A grade de programação do Canal Arts & Entertaimment, da NET, traz “O Grande Kilapy”, filme saboroso de Zezé Gamboa, homem que se tornou a mais importante referência do cinema angolano.
A narrativa fluida, segura, tem encanto especial para o público paraibano, em razão de passagens pela orla e prédios que assinalam a diversidade arquitetônica de João Pessoa. Chamam, particularmente, a atenção dos que moram, ou conhecem a cidade, as cenas tomadas diante da antiga sede dos Correios e Telégrafos e do Liceu Paraibano, prontamente reconhecidos.
Conta-se que Zezé Gamboa tomou-se de amores pela Capital da Paraíba ao participar da quarta edição do Cineport, o Festival de Cinema de Países de Língua Portuguesa aqui abrigado.
Ele teria enxergado grande semelhança da paisagem urbana local com a Luanda dos últimos anos da colonização portuguesa, onde parte do enredo transcorre. Os tratos com a Prefeitura Municipal iniciaram-se em meados de 1999 e, um ano depois, o pessoense deparava-se com as filmagens das quais participavam atores do quilate de Lázaro Ramos (com o papel principal), Antonio Pitanga, Maria Ceiça e nomes europeus a exemplo de Manuel Wiborg, Sílvia Rizzo, Filipe Crawford e Alberto Magassela, este último um ator moçambicano radicado em Lisboa.
Lázaro encarna “Joãozinho”, amante das noites e das mulheres, um boa-vida transformado em herói e retirado da prisão (com a libertação de Angola) para onde fora levado em razão de subtrações do Banco Nacional a serviço de amigos revolucionários, mas, sobretudo, como bom malandro, em proveito pessoal.
Ficcional, o enredo é um tanto anárquico. Começa num terraço de Lisboa, onde um amigo, provocado sobre o assunto, relembra as peripécias de Joãozinho. Ficção à parte, há artigos acadêmicos nos quais o filme é citado por incorporar aspectos desprezados da memória coletiva relacionada à colonização portuguesa.
O espanto ante o envolvimento amoroso de um negro com mulheres brancas e o inconformismo com a boa situação econômica de Joãozinho, ou seja, o racismo, ali emerge por trás da atuação da Polícia Política portuguesa.

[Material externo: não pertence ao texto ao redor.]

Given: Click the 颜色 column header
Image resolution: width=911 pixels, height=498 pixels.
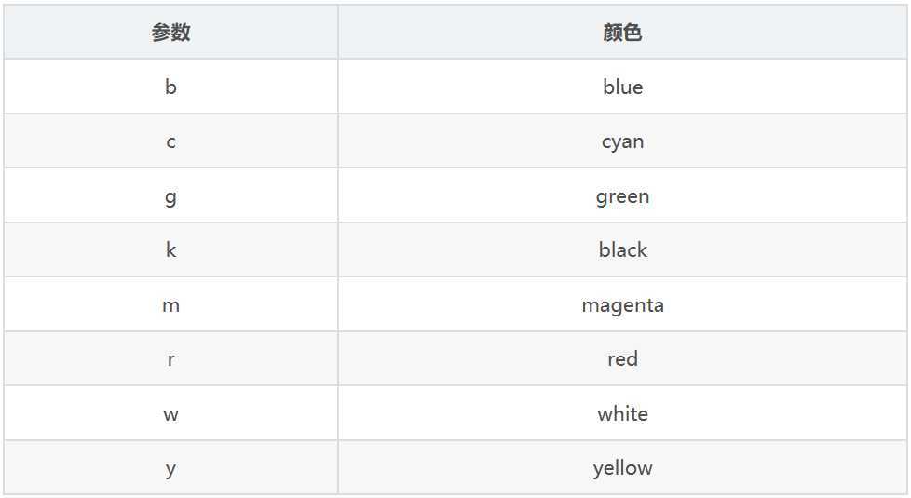Looking at the screenshot, I should 622,32.
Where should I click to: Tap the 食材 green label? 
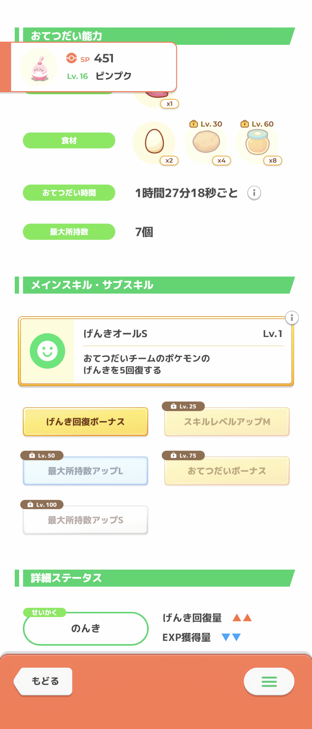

O termo “kilapy” – está em todas as resenhas deste que é o segundo longa-metragem de Zezé Gamboa – vem da língua kimbundu e significa “golpe”, “tramoia”. Premiado em festivais sucessivos, o filme tem enredo palatável, ágil, resultante da sucessão de tomadas curtas. Mesmo nos momentos de maior dramaticidade, não há diálogos demorados, enfadonhos. Vale a pena vê-lo, ou revê-lo.